Я ставлю перед ней тарелку с лок лаком.
– Похоже, это твой дар.
– Отвезешь меня в больницу?
– Не-а. Мне еще нужно поговорить с клиентом. Если хочешь навестить отца, придется восстановить дипломатические отношения с матерью.
– Супер! – бормочет Кара и поднимает взгляд на меня. – Эдвард знает, что я сделала?
– А как же. – Я ставлю локти на стойку напротив нее. – Он слышал твои показания полностью.
– Могу поспорить, что он мечтает меня убить.
– На твоем месте я бы повнимательнее следил за словами. Ты же понимаешь, что и сама могла оказаться в тюрьме за лжесвидетельство.
– Я бы не допустила, чтобы он сел в тюрьму по-настоящему. Если бы все зашло так далеко, я бы что-нибудь сделала…
– К сожалению, закон не подчиняется капризам семнадцатилетней девочки. Если бы штат возбудил дело, мы бы уже ничего не смогли изменить.
Она морщится:
– Я и правда не хотела врать. Просто как-то само выскользнуло.
– Так же, как когда ты соврала полиции о том, что не пила в ночь аварии? – спрашиваю я.
Кара поднимает голову, и ее лицо оказывается совсем близко передо мной. Ее глаза округлились, и я вижу плавающие в них, как кои в темном мелководье пруда, тайны.
– Да, – признается Кара.
– Это не единственное, о чем ты соврала, правда? – не сдаюсь я.
Она молча качает головой.
Я надеюсь, что наша камбоджийская кулинарная традиция может перерасти в разговор. Надеюсь, что, поскольку я всего лишь спутник во вселенной этой семьи, Кара охотнее поговорит со мной. Но тут хлопает входная дверь, и голоса близнецов гелиевыми пузырями разлетаются по коридору.
– Папочка! Папочка! – кричит Элизабет. – Я нарисовала для тебя русалку!
– Джексон, дай я расшнурую тебе ботинок, – говорит Джорджи.
Ее голос все еще дрожит, и я знаю жену достаточно хорошо, чтобы понимать, как она благодарна за отвлекающий маневр, за пухлые ручонки, которые держатся за ее плечи, пока она снимает ботинок сына, и за его чистый детский запах, когда она утыкается лицом ему в шею. Мгновение спустя близнецы вбегают на кухню и повисают на моих ногах, как моллюски. Элизабет поднимает еще влажный, с провисающими краями рисунок, сделанный пальцами.
– Знатная русалка получилась, – одобряю я. – Что скажешь, Кара?
Но табурет, на котором она только что сидела, уже пуст. Полная тарелка с лок лаком исходит паром – первое камбоджийское блюдо, которое я приготовил для Кары, оставшееся нетронутым.
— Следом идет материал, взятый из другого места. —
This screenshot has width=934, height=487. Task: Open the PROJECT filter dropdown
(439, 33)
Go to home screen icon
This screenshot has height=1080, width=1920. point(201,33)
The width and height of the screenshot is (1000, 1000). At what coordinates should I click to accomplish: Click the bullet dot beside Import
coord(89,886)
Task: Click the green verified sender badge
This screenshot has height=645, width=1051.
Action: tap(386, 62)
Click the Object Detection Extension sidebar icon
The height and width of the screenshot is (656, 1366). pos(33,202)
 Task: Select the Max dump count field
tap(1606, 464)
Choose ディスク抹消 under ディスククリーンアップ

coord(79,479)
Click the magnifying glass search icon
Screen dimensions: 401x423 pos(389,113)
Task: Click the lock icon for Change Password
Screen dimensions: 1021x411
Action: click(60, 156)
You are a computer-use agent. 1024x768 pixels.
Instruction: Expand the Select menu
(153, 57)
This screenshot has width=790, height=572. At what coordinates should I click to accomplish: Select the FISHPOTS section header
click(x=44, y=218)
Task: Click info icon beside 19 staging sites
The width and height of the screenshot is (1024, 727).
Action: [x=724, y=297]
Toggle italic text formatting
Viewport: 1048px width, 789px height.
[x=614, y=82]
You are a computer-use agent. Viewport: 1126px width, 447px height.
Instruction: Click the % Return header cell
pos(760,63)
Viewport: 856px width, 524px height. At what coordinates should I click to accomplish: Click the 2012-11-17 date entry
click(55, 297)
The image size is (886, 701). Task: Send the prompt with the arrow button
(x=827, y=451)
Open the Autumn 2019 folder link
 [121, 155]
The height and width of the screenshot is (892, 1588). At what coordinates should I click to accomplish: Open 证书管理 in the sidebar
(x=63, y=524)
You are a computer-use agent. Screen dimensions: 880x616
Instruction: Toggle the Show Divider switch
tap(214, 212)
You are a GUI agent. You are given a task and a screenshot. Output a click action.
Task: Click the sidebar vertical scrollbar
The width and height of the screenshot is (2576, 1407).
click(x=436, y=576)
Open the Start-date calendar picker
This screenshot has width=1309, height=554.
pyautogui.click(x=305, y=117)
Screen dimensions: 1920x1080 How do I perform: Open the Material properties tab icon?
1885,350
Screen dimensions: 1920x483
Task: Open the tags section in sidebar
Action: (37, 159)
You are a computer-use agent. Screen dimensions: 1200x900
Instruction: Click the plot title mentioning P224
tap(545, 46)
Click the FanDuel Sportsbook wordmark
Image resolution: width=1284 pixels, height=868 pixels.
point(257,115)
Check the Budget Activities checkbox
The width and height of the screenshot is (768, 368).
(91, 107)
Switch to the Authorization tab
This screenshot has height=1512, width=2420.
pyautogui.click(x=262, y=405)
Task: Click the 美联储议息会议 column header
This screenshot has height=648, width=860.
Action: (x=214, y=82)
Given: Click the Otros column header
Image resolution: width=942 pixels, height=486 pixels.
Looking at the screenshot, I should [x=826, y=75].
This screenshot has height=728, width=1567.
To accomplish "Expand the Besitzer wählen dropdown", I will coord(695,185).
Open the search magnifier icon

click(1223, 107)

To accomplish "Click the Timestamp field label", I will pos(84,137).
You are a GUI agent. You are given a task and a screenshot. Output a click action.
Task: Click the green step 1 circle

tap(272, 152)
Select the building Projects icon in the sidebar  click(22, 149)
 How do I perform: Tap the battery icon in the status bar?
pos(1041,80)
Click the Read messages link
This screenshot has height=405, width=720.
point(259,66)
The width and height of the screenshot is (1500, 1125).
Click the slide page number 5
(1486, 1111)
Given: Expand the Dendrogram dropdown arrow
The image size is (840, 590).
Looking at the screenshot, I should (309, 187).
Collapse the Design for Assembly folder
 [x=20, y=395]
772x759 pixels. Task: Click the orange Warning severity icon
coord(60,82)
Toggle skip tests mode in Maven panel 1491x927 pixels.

Поразительно, как она умудрилась исчезнуть в мгновение ока, а я даже не заметил.
И неожиданно мысли переключаются на Люка Уоррена.
Позже в тот же день я получаю сообщение от Дэнни Бойла. В нем только снимок прошения о прекращении дела, поданного в суд.
Я еду к старому дому Джорджи. Эдвард открывает дверь в футболке Бересфордской старшей школы и поношенных спортивных штанах.
– Он хранил мою одежду, – говорит Эдвард. – Вещи лежали в коробке на чердаке. Как ты думаешь, что это значит?
– Что ты придаешь слишком много значения мелочам, – отвечаю я и протягиваю ему паспорт. – Поздравляю! Ты получил свою жизнь обратно.
– И что это значит?
– Обвинительное заключение отозвано. Все обвинения сняты. Ты можешь поехать в больницу и повидаться с отцом. Ты можешь вернуться в Таиланд, если захочешь. Ты можешь делать все, что угодно, и ехать, куда душа пожелает. Как будто ничего не случилось.